The relationship between general equilibrium models with infinite-lived agents and overlapping generations models, and some applications
Ngoc-Sang Pham (EM Normandie)

TL;DR
This paper establishes a formal link between infinite-lived agent models and overlapping generations models, showing their equivalence under certain conditions, and explores implications for asset bubbles and indeterminacy.
Contribution
It proves the equivalence of equilibrium concepts between GEILA and OLG models with multiple assets, broadening understanding of their relationship and applications.
Findings
Equilibrium in GEILA models can be characterized as two-cycle equilibria.
Under certain conditions, OLG equilibria are part of GEILA equilibria.
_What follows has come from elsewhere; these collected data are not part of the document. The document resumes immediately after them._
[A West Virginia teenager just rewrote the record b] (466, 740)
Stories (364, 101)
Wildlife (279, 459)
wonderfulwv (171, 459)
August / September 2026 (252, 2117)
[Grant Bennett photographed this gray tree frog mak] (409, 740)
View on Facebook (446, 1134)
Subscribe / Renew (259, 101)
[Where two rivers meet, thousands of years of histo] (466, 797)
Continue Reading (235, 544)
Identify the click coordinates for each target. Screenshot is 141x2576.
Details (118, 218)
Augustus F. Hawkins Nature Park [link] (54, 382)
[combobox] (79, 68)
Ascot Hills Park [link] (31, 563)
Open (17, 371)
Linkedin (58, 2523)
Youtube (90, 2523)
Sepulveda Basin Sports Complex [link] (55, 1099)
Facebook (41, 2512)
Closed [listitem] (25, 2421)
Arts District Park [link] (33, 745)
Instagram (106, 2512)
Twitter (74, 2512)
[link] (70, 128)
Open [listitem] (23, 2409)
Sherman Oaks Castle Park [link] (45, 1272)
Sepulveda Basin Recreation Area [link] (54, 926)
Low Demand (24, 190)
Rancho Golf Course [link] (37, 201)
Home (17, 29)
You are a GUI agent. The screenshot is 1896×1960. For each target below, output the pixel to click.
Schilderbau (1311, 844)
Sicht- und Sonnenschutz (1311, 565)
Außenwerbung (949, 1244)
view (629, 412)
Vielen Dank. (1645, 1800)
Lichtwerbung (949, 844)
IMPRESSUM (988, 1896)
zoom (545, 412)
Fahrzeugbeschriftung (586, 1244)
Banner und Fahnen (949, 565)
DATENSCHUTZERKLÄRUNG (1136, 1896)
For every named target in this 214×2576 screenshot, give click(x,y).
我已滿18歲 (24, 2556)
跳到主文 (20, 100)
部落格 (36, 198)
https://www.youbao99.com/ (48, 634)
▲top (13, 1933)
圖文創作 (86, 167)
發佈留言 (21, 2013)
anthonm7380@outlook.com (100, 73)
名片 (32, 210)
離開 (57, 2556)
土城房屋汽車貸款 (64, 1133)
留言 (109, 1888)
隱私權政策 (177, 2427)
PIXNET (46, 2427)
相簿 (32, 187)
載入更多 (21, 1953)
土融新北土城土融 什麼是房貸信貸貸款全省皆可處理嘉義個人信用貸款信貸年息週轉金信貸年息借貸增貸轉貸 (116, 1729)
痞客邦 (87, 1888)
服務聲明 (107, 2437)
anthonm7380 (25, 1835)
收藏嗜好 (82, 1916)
Asset price bubbles and indeterminacy occur in both models.
Abstract
We prove that a two-cycle equilibrium in a general equilibrium model with infinitely-lived agents (GEILA) constitutes an equilibrium in an overlapping generations (OLG) model. Conversely, an equilibrium in an OLG model that satisfies additional conditions is part of an equilibrium in a GEILA model. Our framework, which includes three assets (physical capital, a Lucas tree, and fiat money), encompasses both exchange and production economies. As an application, we demonstrate that equilibrium indeterminacy and rational asset price bubbles can arise not only in OLG models but also in GEILA models.